In drug design, AI-generated molecules often exhibit a trade-off between high predicted bioactivity and synthetic tractability—either highly potent but synthetically challenging, or easily synthesized but pharmacologically weak. Conventional synthetic accessibility scores (e.g., SA Score, RAscore) rely on heuristic or statistical proxies without verification against actual synthetic routes. To address this, we propose the Round-trip Score, a novel metric grounded in bidirectional consistency between retrosynthetic planning and forward reaction prediction. It integrates state-of-the-art, large-data-trained retrosynthesis models (e.g., G2G, Molecular Transformer) with high-accuracy forward reaction predictors to form an end-to-end feasibility validation framework. Evaluated across multiple leading molecular generative models, the Round-trip Score demonstrates strong correlation with experimentally observed synthesis success rates—significantly outperforming traditional metrics—and enables reliable, interpretable prioritization of AI-designed compounds. This work establishes the first paradigm shift from empirical scoring to path-verified synthetic assessability.
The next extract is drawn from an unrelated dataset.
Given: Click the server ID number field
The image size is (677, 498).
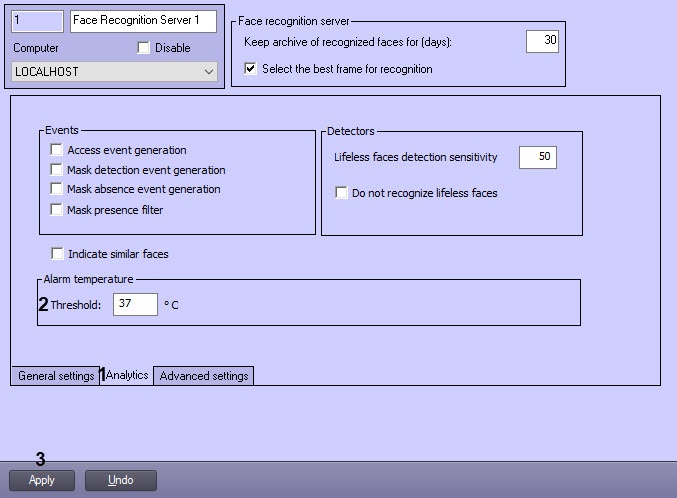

A significant challenge in wet lab experiments with current drug design generative models is the trade-off between pharmacological properties and synthesizability. Molecules predicted to have highly desirable properties are often difficult to synthesize, while those that are easily synthesizable tend to exhibit less favorable properties. As a result, evaluating the synthesizability of molecules in general drug design scenarios remains a significant challenge in the field of drug discovery. The commonly used synthetic accessibility (SA) score aims to evaluate the ease of synthesizing generated molecules, but it falls short of guaranteeing that synthetic routes can actually be found. Inspired by recent advances in top-down synthetic route generation and forward reaction prediction, we propose a new, data-driven metric to evaluate molecule synthesizability. This novel metric leverages the synergistic duality between retrosynthetic planners and reaction predictors, both of which are trained on extensive reaction datasets. To demonstrate the efficacy of our metric, we conduct a comprehensive evaluation of round-trip scores across a range of representative molecule generative models.